How does an extradural haemorrhage appear on CT scan?

A

Lemon shaped.

Cannot extend past the sutures because the dura are continuous through the suture lines

17
Q

What is the site of a subdural haemorrhage?

A

Between the meningeal dura mata and the arachnoid mata

18
Q

What is the cause of an subdural haemorrhage?

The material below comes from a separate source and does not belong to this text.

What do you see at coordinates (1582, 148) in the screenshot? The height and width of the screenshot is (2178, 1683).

Which patient groups are most common?

A

Usually occurs as a result of shearing of the bridging veins (the veins which drain the brain into the venous sinuses). Most often due to trauma but could be spontaneous.
Can occur in any age group however spontaneous bleeds are more common in cerebral atrophy (older pts) because there is more tension on the bridging veins.

19
Q

How does a subdural haemorrhage appear on CT?

A
Banana shaped, the falx prevents blood crossing the hemispheres.
Acute bleeds (due to trauma) appear hyperdense - brighter than brain tissue.
Chronic bleeds (in elderly, may have vague history of head trauma such as falls) appear hypodense - darker than brain tissue.
20
Q

What is the management of a subdural haemorrhage?

A

Acute SDH need immediate neurosurgical intervention to relieve raised ICP
Chronic SDH can either be monitored with imaging or treated via burr holes.
Prognosis is poor compared to EDH, full recovery only achieved in 20% of patients

21
Q

What is the site of a subarachnoid haemorrhage?

A

Bleed between the arachnoid and pia mata

22
Q

What is the cause of an subarachnoid haemorrhage?

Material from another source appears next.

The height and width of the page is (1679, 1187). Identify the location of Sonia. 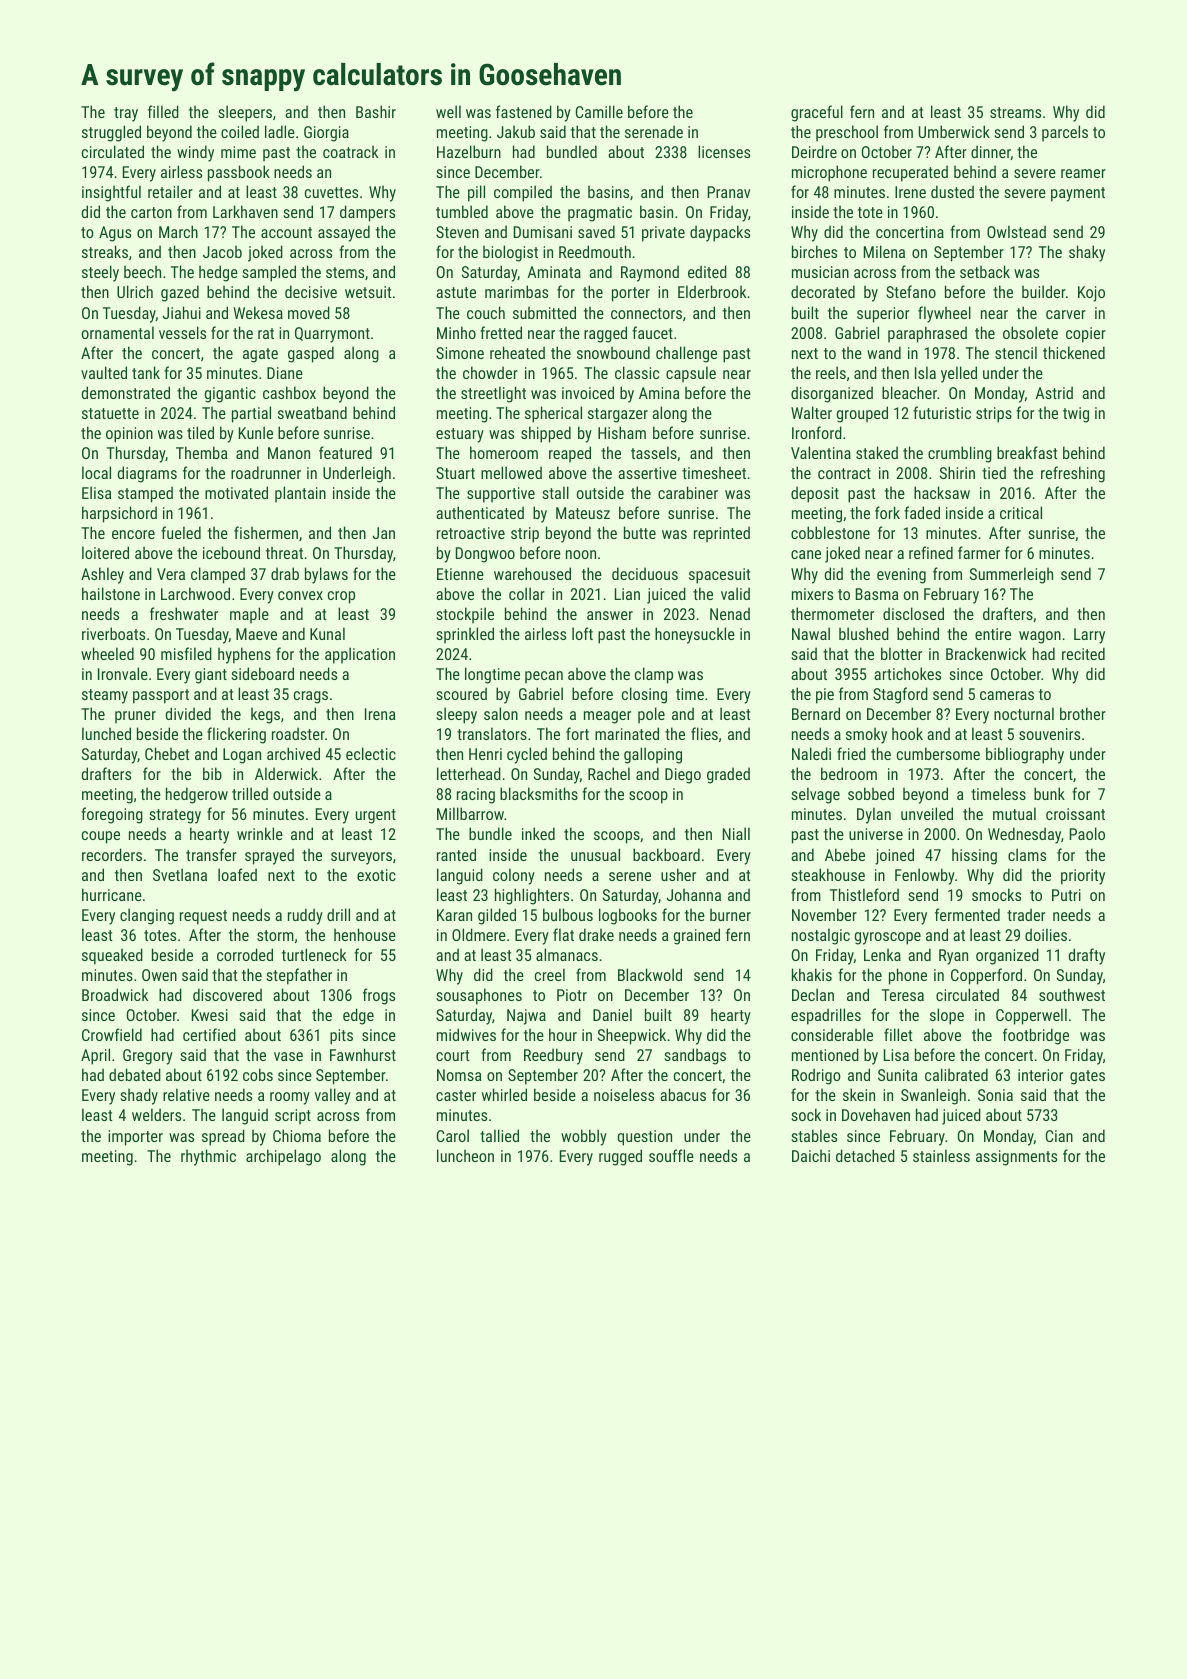
(995, 1095).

Which patient groups are most common?

A

Vast majority occur spontaneously secondary to a ruptured berry aneurysm, but can also be traumatic.
Most common presentations occur in patients 40-60

23
Q

How do patients with a subarachnoid haemorrhage present?

A
  • thunderclap headache
  • meningism, blood irritates the meninges
  • N+V
  • fever
  • focal neurological defects
  • LOC
24
Q

How is a subarachnoid haemorrhage managed?

What is the prognosis?

A

Management: stabilise the pt, prevent rebleeding (they are at greater risk), treat cerebral vasospam from irritation from the blood, surgery if large bleed.
Prognosis is very variable 30-90% mortality, there is less blood in a SAH but it is more catastrophic

25
Q

What are the risk factors for berry aneurysms?

A
  • family hx
  • hypertension
  • heavy alcohol consumption
  • smoking
  • abnormal connective tissue eg ehlers danlos, marfans
26
Q

What are the common sites for berry aneurysm formation and why?

A

Points of bifurcation on the circle of willis (95% is anterior circ)
This is because there is rapid changes of blood direction and therefore turbulence, this causes a weakness in the wall.